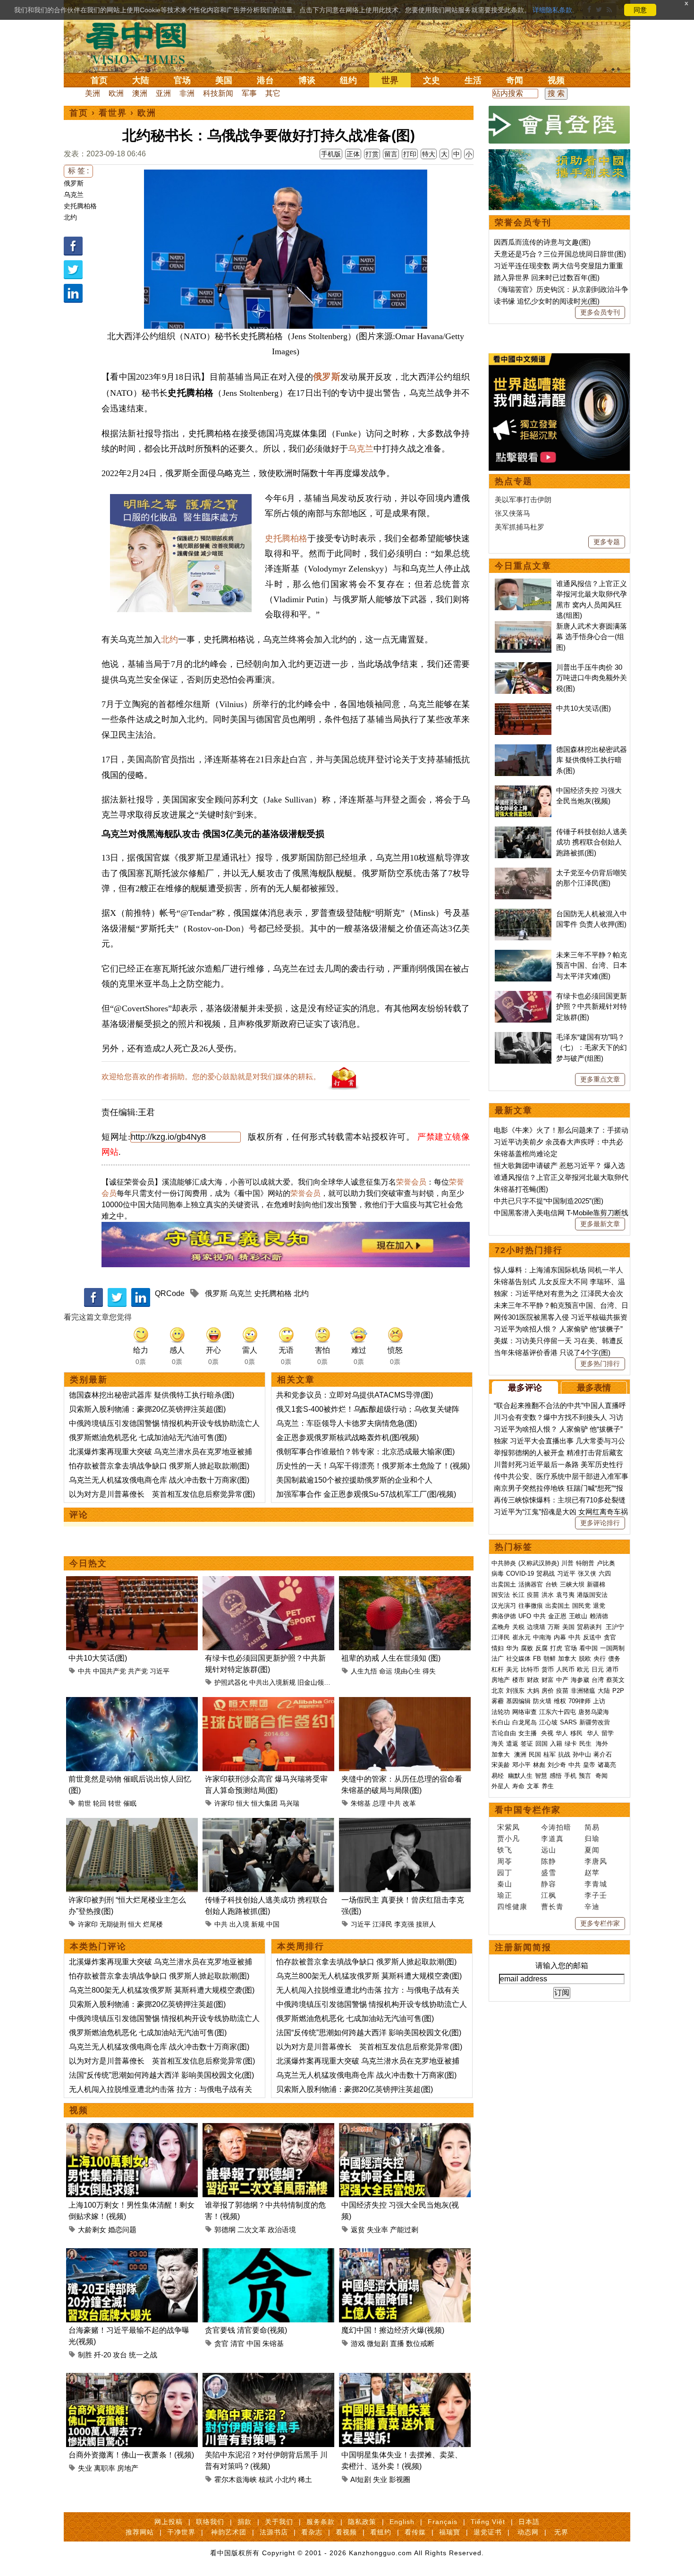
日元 (598, 1669)
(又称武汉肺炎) (538, 1563)
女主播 (528, 1733)
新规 (257, 1924)
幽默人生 (520, 1775)
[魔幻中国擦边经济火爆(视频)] (405, 2254)
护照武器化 (230, 1682)
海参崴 (580, 1679)
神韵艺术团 (228, 2532)
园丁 (504, 1872)
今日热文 (88, 1563)
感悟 (556, 1775)
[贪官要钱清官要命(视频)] (268, 2254)
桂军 (549, 1754)
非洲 (187, 93)
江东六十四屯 (557, 1711)
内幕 (560, 1637)
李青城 (595, 1884)
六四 (605, 1573)
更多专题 (606, 542)
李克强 (404, 1924)
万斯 (554, 1626)
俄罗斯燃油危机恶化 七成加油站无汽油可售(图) (148, 1437)
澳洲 (139, 93)
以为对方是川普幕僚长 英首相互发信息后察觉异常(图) (162, 1494)
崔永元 (521, 1637)
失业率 (377, 2230)
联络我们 (210, 2521)
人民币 (565, 1669)
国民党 (581, 1605)
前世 (84, 1803)
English (402, 2521)
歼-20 (102, 2355)
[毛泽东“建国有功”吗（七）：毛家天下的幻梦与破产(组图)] (523, 1037)
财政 (533, 1679)
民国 (535, 1754)
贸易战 (545, 1573)
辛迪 (592, 1906)
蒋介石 (603, 1754)
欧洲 (116, 93)
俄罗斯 (74, 183)
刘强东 (515, 1690)
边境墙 (536, 1626)
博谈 (306, 80)
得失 (429, 1671)
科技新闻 (218, 93)
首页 (99, 80)
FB (537, 1658)
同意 (640, 10)
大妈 (533, 1690)
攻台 (120, 2355)
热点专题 (514, 481)
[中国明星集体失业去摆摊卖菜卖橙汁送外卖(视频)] (405, 2378)
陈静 (548, 1861)
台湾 (598, 1679)
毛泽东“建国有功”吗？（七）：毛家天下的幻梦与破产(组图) (591, 1047)
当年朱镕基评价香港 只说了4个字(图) (552, 1352)
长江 (518, 1594)
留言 (391, 154)
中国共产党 (109, 1671)
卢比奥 (606, 1563)
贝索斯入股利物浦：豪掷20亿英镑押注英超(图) (147, 1409)
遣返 (512, 1743)
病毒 (497, 1573)
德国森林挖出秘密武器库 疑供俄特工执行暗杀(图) (151, 1395)
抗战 (564, 1754)
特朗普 (585, 1563)
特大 (428, 154)
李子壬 (595, 1895)
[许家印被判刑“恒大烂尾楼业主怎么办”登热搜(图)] (132, 1823)
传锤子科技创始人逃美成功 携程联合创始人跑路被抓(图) (591, 842)
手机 (570, 1775)
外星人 (500, 1786)
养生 (548, 1786)
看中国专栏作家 (528, 1810)
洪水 (548, 1594)
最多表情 (594, 1387)
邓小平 (521, 1764)
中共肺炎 (503, 1563)
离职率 (104, 2468)
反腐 (541, 1648)
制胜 (85, 2355)
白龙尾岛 (524, 1722)
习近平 (159, 1671)
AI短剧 (360, 2479)
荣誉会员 (411, 1182)
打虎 (556, 1648)
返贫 (358, 2230)
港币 (612, 1669)
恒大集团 (264, 1803)
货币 (548, 1669)
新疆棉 (596, 1584)
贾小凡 (508, 1838)
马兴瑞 (289, 1803)
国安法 (500, 1594)
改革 (409, 1803)
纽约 (348, 80)
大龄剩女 (92, 2230)
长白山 (500, 1722)
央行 (599, 1658)
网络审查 (524, 1711)
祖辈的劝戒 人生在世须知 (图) (390, 1658)
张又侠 (587, 1573)
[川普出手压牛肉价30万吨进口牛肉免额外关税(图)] (523, 667)
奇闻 (514, 80)
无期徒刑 (113, 1924)
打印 (409, 154)
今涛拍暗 (556, 1827)
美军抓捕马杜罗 (519, 527)
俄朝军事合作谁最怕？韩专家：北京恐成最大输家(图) (365, 1452)
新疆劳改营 (594, 1722)
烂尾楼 (153, 1924)
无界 (561, 2532)
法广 (497, 1658)
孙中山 (582, 1754)
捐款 (244, 2521)
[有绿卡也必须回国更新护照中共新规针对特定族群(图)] (268, 1582)
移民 (576, 1733)
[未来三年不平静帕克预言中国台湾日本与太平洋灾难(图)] (523, 955)
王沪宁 (615, 1626)
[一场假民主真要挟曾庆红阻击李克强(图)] (405, 1823)
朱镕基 (361, 1803)
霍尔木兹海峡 (235, 2479)
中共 (84, 1671)
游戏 (358, 2343)
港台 (265, 80)
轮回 (99, 1803)
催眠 (129, 1803)
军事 (249, 93)
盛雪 (548, 1872)
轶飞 (504, 1850)
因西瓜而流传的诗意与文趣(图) (542, 242)
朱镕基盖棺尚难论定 (526, 1154)
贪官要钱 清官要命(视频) (246, 2330)
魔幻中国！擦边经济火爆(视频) (392, 2330)
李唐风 (595, 1861)
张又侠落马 (512, 513)
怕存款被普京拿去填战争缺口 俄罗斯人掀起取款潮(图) (159, 1466)
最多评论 (525, 1387)
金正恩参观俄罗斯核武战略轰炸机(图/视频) (347, 1437)
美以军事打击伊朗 (523, 499)
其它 (272, 93)
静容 (548, 1884)
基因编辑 (518, 1701)
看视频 (346, 2532)
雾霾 (497, 1701)
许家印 (224, 1803)
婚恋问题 (122, 2230)
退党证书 (488, 2532)
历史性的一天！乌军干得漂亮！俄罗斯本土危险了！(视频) (373, 1466)
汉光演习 (503, 1605)
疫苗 (533, 1594)
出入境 (239, 1924)
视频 (556, 80)
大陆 (140, 80)
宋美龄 (500, 1764)
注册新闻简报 (523, 1947)
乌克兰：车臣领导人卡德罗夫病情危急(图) (346, 1423)
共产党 (138, 1671)
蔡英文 (615, 1679)
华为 (512, 1648)
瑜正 (504, 1895)
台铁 (551, 1584)
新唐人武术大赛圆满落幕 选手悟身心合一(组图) (591, 636)
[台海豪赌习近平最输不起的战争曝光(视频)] (132, 2254)
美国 (223, 80)
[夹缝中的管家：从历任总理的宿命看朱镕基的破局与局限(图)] (405, 1702)
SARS (568, 1722)
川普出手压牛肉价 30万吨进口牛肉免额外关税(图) (591, 677)
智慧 (541, 1775)
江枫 (548, 1895)
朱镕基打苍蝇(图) (521, 1189)
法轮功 (500, 1711)
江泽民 (382, 1924)
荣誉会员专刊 (523, 222)
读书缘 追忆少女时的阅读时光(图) (547, 301)
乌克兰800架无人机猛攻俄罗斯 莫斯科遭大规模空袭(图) (161, 1990)
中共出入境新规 (272, 1682)
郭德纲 (225, 2230)
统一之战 (143, 2355)
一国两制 (612, 1648)
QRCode (170, 1293)
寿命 (518, 1786)
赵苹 (592, 1872)
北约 (70, 217)
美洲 (92, 93)
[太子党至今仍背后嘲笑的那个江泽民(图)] (523, 873)
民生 (586, 1743)
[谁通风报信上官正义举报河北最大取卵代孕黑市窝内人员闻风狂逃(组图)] (523, 584)
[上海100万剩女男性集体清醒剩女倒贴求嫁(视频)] (132, 2128)
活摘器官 (530, 1584)
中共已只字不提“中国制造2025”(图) (548, 1201)
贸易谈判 (590, 1626)
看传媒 (415, 2532)
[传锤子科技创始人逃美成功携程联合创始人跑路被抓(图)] (268, 1823)
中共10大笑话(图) (97, 1658)
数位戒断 (420, 2343)
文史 (431, 80)
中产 (562, 1679)
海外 (603, 1743)
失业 (85, 2468)
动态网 (528, 2532)
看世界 (113, 113)
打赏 (372, 154)
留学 (607, 1733)
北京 (497, 1690)
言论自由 (503, 1733)
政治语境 (282, 2230)
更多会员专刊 (600, 312)
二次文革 (251, 2230)
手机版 (331, 154)
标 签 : (78, 171)
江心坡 (548, 1722)
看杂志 (311, 2532)
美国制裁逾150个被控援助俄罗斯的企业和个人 (354, 1480)
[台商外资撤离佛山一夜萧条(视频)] (132, 2378)
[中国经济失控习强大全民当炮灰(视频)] (405, 2128)
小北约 (285, 2479)
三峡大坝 (572, 1584)
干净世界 (181, 2532)
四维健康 (512, 1906)
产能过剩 (404, 2230)
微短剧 (377, 2343)
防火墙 (542, 1701)
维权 (560, 1701)
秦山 (504, 1884)
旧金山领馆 (313, 1682)
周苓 (504, 1861)
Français (442, 2521)
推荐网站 (140, 2532)
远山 (548, 1850)
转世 (114, 1803)
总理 (379, 1803)
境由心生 (407, 1671)
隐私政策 (362, 2521)
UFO (524, 1616)
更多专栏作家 (600, 1923)
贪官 (221, 2343)
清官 (237, 2343)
----------
- _Aim of the exercise_:
In the listing above, locate the line containing "崔永元 (521, 1637)" and the line containing "美以军事打击伊朗 (523, 499)". Transcribe those two lines and everything between them, exactly as written.

- _Final answer_:
崔永元 (521, 1637)
失业率 (377, 2230)
联络我们 (210, 2521)
人民币 (565, 1669)
国民党 (581, 1605)
前世 (84, 1803)
English (402, 2521)
歼-20 (102, 2355)
[毛泽东“建国有功”吗（七）：毛家天下的幻梦与破产(组图)] (523, 1037)
财政 (533, 1679)
民国 (535, 1754)
贸易战 (545, 1573)
辛迪 (592, 1906)
蒋介石 (603, 1754)
欧洲 (116, 93)
俄罗斯 (74, 183)
刘强东 (515, 1690)
边境墙 (536, 1626)
博谈 (306, 80)
得失 (429, 1671)
科技新闻 (218, 93)
首页 (99, 80)
FB (537, 1658)
同意 (640, 10)
大妈 (533, 1690)
攻台 (120, 2355)
热点专题 (514, 481)
[中国明星集体失业去摆摊卖菜卖橙汁送外卖(视频)] (405, 2378)
陈静 (548, 1861)
台湾 (598, 1679)
毛泽东“建国有功”吗？（七）：毛家天下的幻梦与破产(组图) (591, 1047)
当年朱镕基评价香港 只说了4个字(图) (552, 1352)
长江 (518, 1594)
留言 (391, 154)
中国共产党 (109, 1671)
卢比奥 (606, 1563)
贝索斯入股利物浦：豪掷20亿英镑押注英超(图) (147, 1409)
遣返 (512, 1743)
病毒 (497, 1573)
德国森林挖出秘密武器库 疑供俄特工执行暗杀(图) (151, 1395)
抗战 (564, 1754)
特朗普 (585, 1563)
特大 (428, 154)
李子壬 (595, 1895)
[许家印被判刑“恒大烂尾楼业主怎么办”登热搜(图)] (132, 1823)
传锤子科技创始人逃美成功 携程联合创始人跑路被抓(图) (591, 842)
手机 (570, 1775)
外星人 (500, 1786)
养生 (548, 1786)
看中国专栏作家 (528, 1810)
洪水 (548, 1594)
最多表情 (594, 1387)
邓小平 (521, 1764)
中共肺炎 (503, 1563)
离职率 (104, 2468)
反腐 (541, 1648)
制胜 (85, 2355)
白龙尾岛 (524, 1722)
习近平 (159, 1671)
AI短剧 (360, 2479)
荣誉会员 (411, 1182)
打虎 (556, 1648)
返贫 (358, 2230)
港币 (612, 1669)
恒大集团 (264, 1803)
货币 (548, 1669)
新疆棉 (596, 1584)
贾小凡 (508, 1838)
马兴瑞 (289, 1803)
国安法 (500, 1594)
改革 (409, 1803)
纽约 (348, 80)
大龄剩女 (92, 2230)
长白山 (500, 1722)
央行 (599, 1658)
网络审查 (524, 1711)
祖辈的劝戒 人生在世须知 (图) (390, 1658)
张又侠 (587, 1573)
[川普出手压牛肉价30万吨进口牛肉免额外关税(图)] (523, 667)
奇闻 (514, 80)
无期徒刑 (113, 1924)
打印 (409, 154)
今涛拍暗 (556, 1827)
美军抓捕马杜罗 (519, 527)
俄朝军事合作谁最怕？韩专家：北京恐成最大输家(图) (365, 1452)
新疆劳改营 (594, 1722)
烂尾楼 (153, 1924)
无界 (561, 2532)
法广 (497, 1658)
孙中山 (582, 1754)
捐款 (244, 2521)
[有绿卡也必须回国更新护照中共新规针对特定族群(图)] (268, 1582)
移民 (576, 1733)
[未来三年不平静帕克预言中国台湾日本与太平洋灾难(图)] (523, 955)
王沪宁 (615, 1626)
[一场假民主真要挟曾庆红阻击李克强(图)] (405, 1823)
朱镕基 (361, 1803)
霍尔木兹海峡 (235, 2479)
中共 (84, 1671)
游戏 (358, 2343)
港台 (265, 80)
轮回 (99, 1803)
催眠 (129, 1803)
军事 (249, 93)
盛雪 (548, 1872)
轶飞 (504, 1850)
因西瓜而流传的诗意与文趣(图) (542, 242)
朱镕基盖棺尚难论定 (526, 1154)
贪官要钱 清官要命(视频) (246, 2330)
魔幻中国！擦边经济火爆(视频) (392, 2330)
李唐风 (595, 1861)
张又侠落马 (512, 513)
怕存款被普京拿去填战争缺口 俄罗斯人掀起取款潮(图) (159, 1466)
最多评论 (525, 1387)
金正恩参观俄罗斯核武战略轰炸机(图/视频) (347, 1437)
美以军事打击伊朗 (523, 499)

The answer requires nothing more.